BACKGROUND: The imbalance of vascular endothelial cell metabolism determines the clinical manifestations of preeclampsia; however, the molecular mechanisms underlying the vessel destabilization are not fully understood. In recent years, researchers have focused on clarifying the role of dysmetabolic disorders in patients with obstetric pathology, including preeclampsia. This is due to the fact that pregnancy is accompanied by metabolic restructuring aimed at switching the energy supply of the pregnant womans body from the carbohydrate to the fat component in order to maintain an effective energoplastic supply of the developing fetus. Impairment of this evolutionary adaptation mechanism realized during pregnancy requires additional in-depth study.
AIM: This study was aimed to identify and compare pathogenetic patterns that characterize early and late preeclampsia at the preclinical stage, based on dynamic clinical and laboratory examination of high-risk pregnant women.

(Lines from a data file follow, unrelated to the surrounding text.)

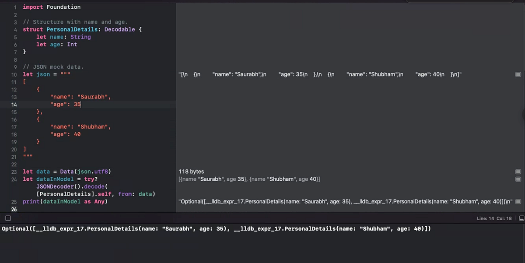Viewport: 525px width, 263px height.
Task: Open quick look for the 118 bytes result
Action: (x=518, y=172)
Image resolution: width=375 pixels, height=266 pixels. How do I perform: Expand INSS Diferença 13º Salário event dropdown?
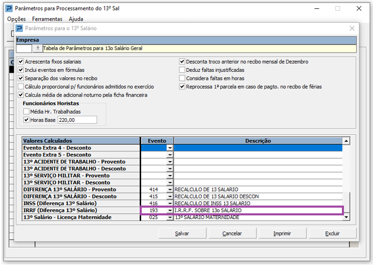pos(170,204)
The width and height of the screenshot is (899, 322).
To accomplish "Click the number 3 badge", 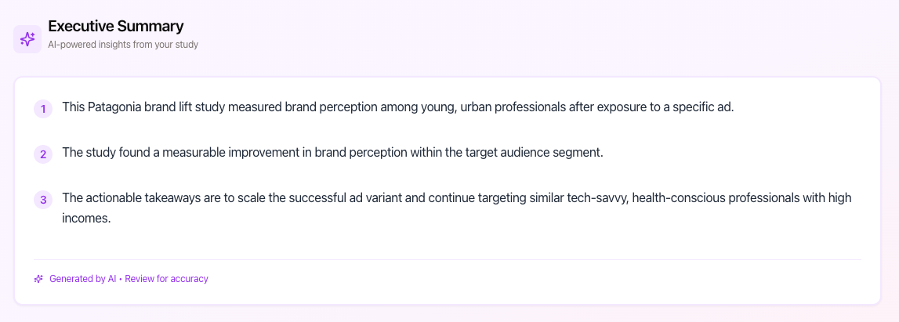I will [43, 200].
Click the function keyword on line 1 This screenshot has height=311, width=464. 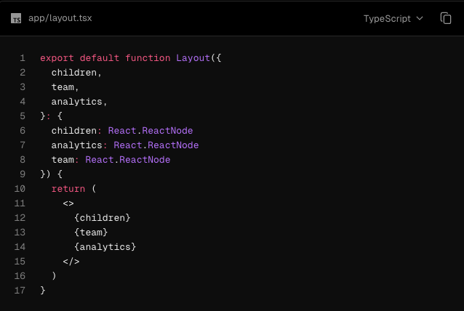[x=148, y=58]
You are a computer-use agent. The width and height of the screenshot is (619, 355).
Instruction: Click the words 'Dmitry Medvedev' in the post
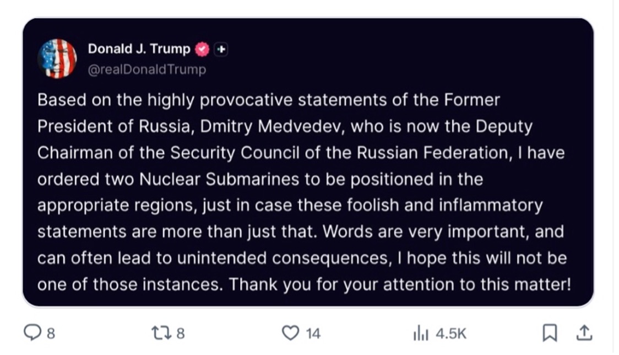(283, 126)
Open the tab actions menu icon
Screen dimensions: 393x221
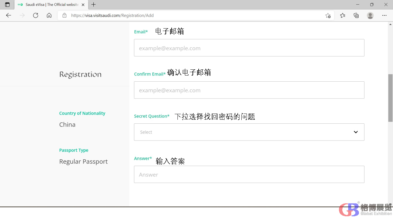click(x=7, y=5)
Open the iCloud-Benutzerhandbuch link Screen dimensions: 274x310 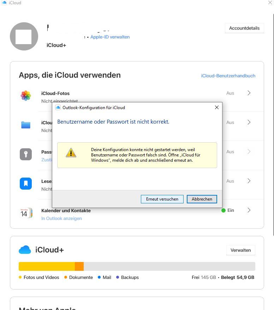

MATERIALS AND METHODS: A prospective clinical and laboratory examination of 180 pregnant women with independent factors of high risk of developing preeclampsia was carried out. Comparison groups were identified retrospectively, depending on the period of preeclampsia manifestation: Group I consisted of 31 pregnant women with early preeclampsia; Group II comprised 58 pregnant women with late preeclampsia; and Group III (control) included 30 healthy pregnant women with uncomplicated gestation. Pregnant women were examined twice at the preclinical stage of preeclampsia (11-14 and 18-21 weeks of gestation) and once at clinical manifestation of the disease (28-36 weeks of gestation). The markers of metabolic, hormonal, hemocirculatory, hemostasiological and placental disorders were evaluated.
RESULTS: We found similar pathophysiological changes in pregnant women with both early and late PE, from early gestation periods. Those were characterized by pathological insulin resistance and hyperinsulinemia, as well as associated atherogenic changes in the lipid profile, hyperleptinemia, hyperuricemia, hypersympathicotonia, visceral fat deposition, and contra-insular hormonal deviations. The observed alterations reflected a single hormonal and metabolic pattern of the preclinical stage of preeclampsia. During pregnancy, there was shown an increase in clustering diabetogenic and atherogenic abnormalities and hormonal changes, which were supplemented by associated endothelial and hemostasiological dysfunction and, in early preeclampsia, placental dysfunction, thus accelerating the time of clinical implementation of preeclampsia.
CONCLUSIONS: From the pathogenetic point of view, preeclampsia of various periods of manifestation is an indivisible category with a common basic developmental mechanism characterized by a hormone metabolic pattern from the early stages of pregnancy. These stable changes are the result of the pathologically transformed phylogenetic mechanism of energoplastic supply of the fetus. This transformation is realized via physiological insulin resistance and compensatory hyperinsulinemia development due to the contra-insular activity of placental hormones. The added structural and functional disorders of the embryo (feto) placental system potentiate basic mechanisms (pathological insulin resistance and hyperinsulinemia) and determine the period of preeclampsia clinical manifestation in each particular woman.